Dampak diet manusia, terutama di masyarakat barat, terhadap lingkungan juga semakin menjadi perhatian. Misalnya, peternakan sapi diperkirakan berkontribusi 10% dari emisi gas rumah kaca dunia, dan pembukaan lahan peternakan dikaitkan dengan deforestasi. Industri peternakan babi dan ayam juga memiliki dampak buruk terhadap lingkungan, seperti polusi air dan dampak lainnya.
Sebagai solusi, Natusch dari Macquarie University mengusulkan peningkatan konsumsi daging ular sebagai alternatif protein yang lebih ramah lingkungan.
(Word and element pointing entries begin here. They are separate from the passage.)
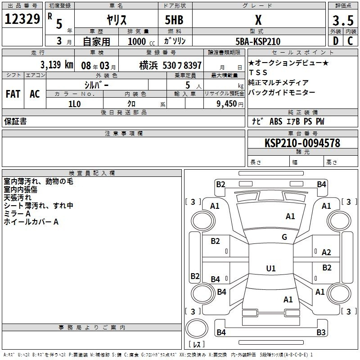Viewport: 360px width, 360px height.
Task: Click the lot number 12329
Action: point(22,19)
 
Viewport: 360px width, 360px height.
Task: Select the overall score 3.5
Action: point(343,20)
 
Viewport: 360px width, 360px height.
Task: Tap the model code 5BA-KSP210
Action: point(258,41)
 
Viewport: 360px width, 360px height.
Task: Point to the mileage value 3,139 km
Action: point(57,65)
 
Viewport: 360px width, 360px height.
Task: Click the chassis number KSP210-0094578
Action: point(302,143)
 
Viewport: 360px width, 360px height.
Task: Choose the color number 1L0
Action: point(75,104)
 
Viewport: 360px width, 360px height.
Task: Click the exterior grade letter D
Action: point(336,41)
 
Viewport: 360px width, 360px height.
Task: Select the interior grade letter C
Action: point(350,41)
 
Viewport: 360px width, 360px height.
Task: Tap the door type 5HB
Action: point(174,20)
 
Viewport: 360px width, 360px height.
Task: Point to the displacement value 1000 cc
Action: point(141,41)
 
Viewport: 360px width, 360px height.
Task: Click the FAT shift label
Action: point(13,94)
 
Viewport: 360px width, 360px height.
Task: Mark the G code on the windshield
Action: point(284,237)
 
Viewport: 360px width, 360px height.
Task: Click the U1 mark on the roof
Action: point(271,268)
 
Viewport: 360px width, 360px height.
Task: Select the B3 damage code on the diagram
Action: point(321,332)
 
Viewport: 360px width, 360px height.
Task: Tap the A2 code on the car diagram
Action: point(326,252)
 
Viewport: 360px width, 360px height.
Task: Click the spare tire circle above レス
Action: point(197,328)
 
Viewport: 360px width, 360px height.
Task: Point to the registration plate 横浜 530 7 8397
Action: point(171,65)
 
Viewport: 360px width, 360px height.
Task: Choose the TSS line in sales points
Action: point(258,72)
Melalui penelitiannya dengan peternakan piton komersial di Vietnam dan Thailand, Natusch menemukan bahwa ular bisa menjadi sumber protein yang efisien dan berkelanjutan. Ular sanca, dalam studi tersebut, terbukti bisa tumbuh dengan cepat dan memiliki ketahanan yang luar biasa, bahkan bisa bertahan tanpa makanan selama berbulan-bulan.
Meskipun demikian, Zurek menyatakan bahwa ular masih perlu penelitian lebih lanjut terkait dampak lingkungan dan nutrisi yang terkandung. Tidak semua masyarakat siap untuk mengonsumsi daging ular, terutama di budaya barat yang belum terbiasa. Namun, Natusch menegaskan bahwa daging ular memiliki potensi sebagai sumber protein alternatif yang lezat dan bisa menjadi solusi bagi miliaran orang di berbagai belahan dunia yang mengonsumsinya secara rutin.